--- Start of SUPPLIED PASSAGE ---
The present invention may also be used advantageously in methods of
doing business, for example by providing improved systems and/or
services wherein the content access requests can be serviced in an
improved manner. File system servers can respond to requests as
disclosed herein, effectively making benefits of referrals
available to requesters without placing a dependency on those
requesters to support a version of a file access protocol that
includes built-in support for referrals. Content can then be
located in a nearly transparent manner by legacy clients, even
though the content may be moved from one location to another or
replicated versions of the content may be deleted. Providers of
file system services may offer these advantages to their customers
for a competitive edge in the marketplace.
The present invention will now be described with reference to the
following drawings, in which like reference numbers denote the same
element throughout.
--- End of SUPPLIED PASSAGE ---
:: WHAT IS ASKED ::
[1] In the passage on file system referrals, who may offer these advantages to their customers for a competitive edge in the marketplace?
[2] Give every word ending in "ly" that appears in the passage on file system referrals.
--- Start of DATASET EXTRACT ---
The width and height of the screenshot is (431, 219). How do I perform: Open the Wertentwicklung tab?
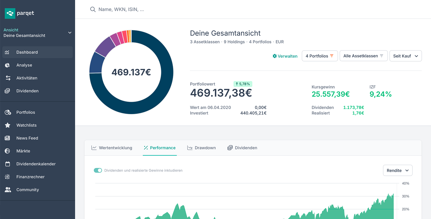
--- End of DATASET EXTRACT ---
:: WRITTEN RESPONSES ::
[1] Providers of file system services.

[2] advantageously, effectively, nearly